» **Task to carry out**
Return the following lines verbatim, starting at the line that contains "coordinates (160, 544)." and ending at the line that contains "y-tick-label: 110 is".

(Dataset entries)
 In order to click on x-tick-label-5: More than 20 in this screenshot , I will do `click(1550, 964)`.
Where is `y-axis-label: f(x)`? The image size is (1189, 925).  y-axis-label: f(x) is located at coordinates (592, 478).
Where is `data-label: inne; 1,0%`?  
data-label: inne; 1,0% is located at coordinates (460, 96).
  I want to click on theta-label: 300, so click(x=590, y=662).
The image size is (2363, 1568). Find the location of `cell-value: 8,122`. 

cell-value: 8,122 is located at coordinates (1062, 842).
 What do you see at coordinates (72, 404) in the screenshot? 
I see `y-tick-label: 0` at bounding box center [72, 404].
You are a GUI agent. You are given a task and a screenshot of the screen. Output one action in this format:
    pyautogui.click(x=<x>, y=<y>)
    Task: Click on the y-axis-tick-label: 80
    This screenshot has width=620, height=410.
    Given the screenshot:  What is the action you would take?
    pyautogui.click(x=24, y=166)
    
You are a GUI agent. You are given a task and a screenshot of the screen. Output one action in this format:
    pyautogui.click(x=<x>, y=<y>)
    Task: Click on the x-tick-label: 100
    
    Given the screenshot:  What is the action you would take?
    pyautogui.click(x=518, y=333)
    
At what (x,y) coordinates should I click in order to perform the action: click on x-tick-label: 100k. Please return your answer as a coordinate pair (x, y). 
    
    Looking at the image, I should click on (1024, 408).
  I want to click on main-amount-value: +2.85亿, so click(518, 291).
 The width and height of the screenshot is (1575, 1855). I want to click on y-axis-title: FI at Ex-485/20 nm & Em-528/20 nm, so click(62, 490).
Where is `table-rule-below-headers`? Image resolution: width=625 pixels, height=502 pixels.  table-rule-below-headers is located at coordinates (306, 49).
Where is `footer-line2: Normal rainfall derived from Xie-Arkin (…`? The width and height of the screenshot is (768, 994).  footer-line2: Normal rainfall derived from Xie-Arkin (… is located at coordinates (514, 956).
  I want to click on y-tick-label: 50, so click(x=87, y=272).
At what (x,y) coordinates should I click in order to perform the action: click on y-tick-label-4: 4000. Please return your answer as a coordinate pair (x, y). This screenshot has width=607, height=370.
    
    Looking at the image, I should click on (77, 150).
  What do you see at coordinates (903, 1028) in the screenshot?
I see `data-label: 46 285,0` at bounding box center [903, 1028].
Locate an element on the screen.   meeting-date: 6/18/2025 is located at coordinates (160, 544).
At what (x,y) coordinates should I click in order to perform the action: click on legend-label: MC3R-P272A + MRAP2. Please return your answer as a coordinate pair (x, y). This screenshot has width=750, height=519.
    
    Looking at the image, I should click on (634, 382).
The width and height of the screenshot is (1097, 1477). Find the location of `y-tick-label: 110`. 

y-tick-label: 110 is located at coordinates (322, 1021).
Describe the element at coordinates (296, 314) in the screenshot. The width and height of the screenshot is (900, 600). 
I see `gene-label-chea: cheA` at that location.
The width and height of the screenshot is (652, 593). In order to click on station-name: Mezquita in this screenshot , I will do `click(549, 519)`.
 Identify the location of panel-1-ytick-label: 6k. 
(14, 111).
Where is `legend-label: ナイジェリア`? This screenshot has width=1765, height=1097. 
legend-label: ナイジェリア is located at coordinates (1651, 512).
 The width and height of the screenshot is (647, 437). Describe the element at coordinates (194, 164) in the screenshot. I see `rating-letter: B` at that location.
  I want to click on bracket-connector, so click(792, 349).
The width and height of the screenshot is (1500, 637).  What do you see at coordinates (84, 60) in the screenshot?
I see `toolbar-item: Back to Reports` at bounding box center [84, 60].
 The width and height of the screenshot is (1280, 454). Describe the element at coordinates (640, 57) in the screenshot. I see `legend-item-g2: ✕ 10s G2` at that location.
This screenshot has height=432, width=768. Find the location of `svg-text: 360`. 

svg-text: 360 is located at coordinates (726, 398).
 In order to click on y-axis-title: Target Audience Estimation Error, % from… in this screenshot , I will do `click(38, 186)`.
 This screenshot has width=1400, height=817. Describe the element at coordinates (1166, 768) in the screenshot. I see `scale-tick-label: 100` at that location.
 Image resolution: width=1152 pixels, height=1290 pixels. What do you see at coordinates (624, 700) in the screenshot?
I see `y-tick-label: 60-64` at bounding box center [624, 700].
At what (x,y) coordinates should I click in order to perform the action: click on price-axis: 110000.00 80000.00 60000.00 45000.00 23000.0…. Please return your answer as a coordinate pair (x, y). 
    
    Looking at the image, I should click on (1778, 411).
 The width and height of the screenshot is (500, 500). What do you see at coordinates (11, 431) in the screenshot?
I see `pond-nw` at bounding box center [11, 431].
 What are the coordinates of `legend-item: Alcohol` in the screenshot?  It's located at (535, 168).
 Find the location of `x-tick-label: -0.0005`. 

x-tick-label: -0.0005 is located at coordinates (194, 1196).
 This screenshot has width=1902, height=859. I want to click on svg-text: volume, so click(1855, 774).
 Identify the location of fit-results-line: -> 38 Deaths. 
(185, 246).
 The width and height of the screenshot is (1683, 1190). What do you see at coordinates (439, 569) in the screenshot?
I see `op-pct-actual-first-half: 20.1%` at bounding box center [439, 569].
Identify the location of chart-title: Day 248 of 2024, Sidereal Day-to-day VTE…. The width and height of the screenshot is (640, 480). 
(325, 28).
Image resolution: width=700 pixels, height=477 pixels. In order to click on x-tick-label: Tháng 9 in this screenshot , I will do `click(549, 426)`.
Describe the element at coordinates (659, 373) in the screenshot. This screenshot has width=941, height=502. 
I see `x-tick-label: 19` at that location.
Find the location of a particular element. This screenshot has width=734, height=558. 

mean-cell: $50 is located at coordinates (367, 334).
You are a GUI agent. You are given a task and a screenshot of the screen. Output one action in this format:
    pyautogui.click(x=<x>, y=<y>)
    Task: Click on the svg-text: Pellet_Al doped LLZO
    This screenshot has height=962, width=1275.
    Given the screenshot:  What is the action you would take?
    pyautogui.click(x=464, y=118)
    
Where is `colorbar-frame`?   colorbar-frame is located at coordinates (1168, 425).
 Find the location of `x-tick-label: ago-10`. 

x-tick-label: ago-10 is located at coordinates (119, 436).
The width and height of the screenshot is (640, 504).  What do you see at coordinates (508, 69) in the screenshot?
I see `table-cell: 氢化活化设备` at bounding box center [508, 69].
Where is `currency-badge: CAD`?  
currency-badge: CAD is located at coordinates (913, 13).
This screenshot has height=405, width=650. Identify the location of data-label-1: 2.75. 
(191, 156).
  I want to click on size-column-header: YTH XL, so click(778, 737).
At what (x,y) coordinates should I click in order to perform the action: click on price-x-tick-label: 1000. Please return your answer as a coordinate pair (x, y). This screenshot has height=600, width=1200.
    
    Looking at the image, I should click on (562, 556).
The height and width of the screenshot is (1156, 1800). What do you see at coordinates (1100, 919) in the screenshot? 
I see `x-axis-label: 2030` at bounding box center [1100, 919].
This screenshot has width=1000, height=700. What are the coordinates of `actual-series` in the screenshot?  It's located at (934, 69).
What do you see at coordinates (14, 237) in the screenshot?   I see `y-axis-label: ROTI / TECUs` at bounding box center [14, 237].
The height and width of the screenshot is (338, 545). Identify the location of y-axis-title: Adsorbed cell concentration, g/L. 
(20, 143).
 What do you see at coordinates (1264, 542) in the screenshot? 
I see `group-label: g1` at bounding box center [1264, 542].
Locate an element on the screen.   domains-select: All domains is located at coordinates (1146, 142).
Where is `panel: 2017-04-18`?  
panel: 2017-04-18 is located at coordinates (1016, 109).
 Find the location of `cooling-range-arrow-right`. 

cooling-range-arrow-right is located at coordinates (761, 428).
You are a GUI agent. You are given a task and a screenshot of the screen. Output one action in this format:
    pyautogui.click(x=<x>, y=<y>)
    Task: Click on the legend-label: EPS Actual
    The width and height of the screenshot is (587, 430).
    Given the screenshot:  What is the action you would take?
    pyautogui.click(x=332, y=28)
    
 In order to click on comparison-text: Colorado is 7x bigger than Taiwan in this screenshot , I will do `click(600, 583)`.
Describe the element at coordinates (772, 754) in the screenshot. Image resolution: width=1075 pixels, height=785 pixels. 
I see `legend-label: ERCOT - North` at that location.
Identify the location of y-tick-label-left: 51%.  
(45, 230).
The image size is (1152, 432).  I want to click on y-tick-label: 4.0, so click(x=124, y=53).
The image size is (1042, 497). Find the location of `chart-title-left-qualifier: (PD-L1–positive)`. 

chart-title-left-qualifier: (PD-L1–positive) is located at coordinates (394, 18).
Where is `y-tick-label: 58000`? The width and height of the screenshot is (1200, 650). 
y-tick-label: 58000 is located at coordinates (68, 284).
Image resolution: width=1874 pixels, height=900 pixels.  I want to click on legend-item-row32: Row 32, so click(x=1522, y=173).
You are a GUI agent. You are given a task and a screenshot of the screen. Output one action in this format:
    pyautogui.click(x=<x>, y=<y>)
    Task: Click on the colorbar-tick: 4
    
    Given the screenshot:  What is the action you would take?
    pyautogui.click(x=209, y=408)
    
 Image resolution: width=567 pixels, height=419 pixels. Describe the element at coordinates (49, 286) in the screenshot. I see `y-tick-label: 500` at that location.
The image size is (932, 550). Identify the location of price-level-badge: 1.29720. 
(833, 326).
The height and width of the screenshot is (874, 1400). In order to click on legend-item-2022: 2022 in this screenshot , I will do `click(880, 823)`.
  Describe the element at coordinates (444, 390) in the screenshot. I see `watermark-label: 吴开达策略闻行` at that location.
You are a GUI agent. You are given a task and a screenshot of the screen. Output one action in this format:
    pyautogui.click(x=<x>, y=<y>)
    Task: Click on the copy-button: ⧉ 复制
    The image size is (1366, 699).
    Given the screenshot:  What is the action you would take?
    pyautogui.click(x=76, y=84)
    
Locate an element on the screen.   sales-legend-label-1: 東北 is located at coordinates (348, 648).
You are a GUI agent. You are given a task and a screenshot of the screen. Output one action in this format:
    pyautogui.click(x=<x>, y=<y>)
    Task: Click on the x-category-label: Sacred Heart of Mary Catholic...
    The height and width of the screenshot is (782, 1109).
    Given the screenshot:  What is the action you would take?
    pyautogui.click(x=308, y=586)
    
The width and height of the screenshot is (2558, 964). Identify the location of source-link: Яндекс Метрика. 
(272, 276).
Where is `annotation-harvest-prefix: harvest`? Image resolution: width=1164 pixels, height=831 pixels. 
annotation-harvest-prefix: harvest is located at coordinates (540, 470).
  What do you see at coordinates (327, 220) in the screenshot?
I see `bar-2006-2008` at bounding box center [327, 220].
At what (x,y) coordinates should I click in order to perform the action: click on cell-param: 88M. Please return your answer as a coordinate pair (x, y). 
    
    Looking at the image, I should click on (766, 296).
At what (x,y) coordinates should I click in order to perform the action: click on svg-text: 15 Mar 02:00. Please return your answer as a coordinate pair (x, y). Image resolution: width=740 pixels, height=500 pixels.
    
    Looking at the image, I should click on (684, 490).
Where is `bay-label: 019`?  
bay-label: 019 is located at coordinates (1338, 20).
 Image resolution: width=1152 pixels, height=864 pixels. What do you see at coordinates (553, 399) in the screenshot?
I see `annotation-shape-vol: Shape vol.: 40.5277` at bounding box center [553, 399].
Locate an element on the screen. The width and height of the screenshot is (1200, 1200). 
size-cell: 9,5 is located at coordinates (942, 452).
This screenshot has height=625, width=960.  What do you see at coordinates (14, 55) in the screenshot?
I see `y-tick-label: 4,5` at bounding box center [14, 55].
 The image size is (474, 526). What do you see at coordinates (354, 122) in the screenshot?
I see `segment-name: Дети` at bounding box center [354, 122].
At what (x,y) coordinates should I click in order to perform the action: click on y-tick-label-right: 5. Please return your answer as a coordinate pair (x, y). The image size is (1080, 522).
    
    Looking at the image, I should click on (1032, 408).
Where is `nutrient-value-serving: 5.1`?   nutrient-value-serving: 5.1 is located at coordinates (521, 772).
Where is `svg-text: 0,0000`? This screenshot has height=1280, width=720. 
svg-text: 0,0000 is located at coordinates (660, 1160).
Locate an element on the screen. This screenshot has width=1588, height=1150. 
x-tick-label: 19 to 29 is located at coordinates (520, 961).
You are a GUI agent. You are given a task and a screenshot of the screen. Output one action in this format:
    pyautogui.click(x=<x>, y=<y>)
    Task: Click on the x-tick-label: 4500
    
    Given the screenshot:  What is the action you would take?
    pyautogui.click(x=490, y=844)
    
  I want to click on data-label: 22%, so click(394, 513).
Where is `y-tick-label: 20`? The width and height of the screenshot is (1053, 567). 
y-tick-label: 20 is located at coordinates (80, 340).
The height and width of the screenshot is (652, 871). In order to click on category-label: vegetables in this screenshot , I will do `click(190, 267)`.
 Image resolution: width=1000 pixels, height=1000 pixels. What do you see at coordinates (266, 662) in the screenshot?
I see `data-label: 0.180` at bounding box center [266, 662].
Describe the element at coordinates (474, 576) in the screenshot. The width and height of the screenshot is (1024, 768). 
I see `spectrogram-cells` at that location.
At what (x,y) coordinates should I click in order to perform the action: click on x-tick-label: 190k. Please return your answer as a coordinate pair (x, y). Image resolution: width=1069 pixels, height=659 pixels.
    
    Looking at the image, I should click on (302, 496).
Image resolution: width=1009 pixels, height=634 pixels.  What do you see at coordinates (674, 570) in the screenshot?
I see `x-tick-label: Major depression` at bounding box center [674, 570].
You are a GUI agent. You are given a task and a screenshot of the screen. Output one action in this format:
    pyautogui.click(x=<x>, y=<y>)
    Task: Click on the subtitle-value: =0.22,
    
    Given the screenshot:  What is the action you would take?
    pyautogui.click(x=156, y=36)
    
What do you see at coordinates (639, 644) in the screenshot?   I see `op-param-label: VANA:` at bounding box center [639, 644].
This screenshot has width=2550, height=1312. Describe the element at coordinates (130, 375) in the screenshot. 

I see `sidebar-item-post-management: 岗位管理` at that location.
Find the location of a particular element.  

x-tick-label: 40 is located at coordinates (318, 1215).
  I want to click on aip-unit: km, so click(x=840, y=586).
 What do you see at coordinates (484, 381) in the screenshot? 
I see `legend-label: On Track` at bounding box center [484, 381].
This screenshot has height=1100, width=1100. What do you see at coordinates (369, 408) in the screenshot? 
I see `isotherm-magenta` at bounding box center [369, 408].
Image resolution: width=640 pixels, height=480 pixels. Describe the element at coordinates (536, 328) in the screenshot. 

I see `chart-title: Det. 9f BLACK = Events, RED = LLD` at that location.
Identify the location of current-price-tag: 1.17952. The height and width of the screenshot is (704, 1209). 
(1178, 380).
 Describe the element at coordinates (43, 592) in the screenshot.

» **Result of this task**
Locate an element on the screen.   meeting-date: 6/18/2025 is located at coordinates (160, 544).
At what (x,y) coordinates should I click in order to perform the action: click on legend-label: MC3R-P272A + MRAP2. Please return your answer as a coordinate pair (x, y). This screenshot has width=750, height=519.
    
    Looking at the image, I should click on (634, 382).
The width and height of the screenshot is (1097, 1477). Find the location of `y-tick-label: 110`. 

y-tick-label: 110 is located at coordinates (322, 1021).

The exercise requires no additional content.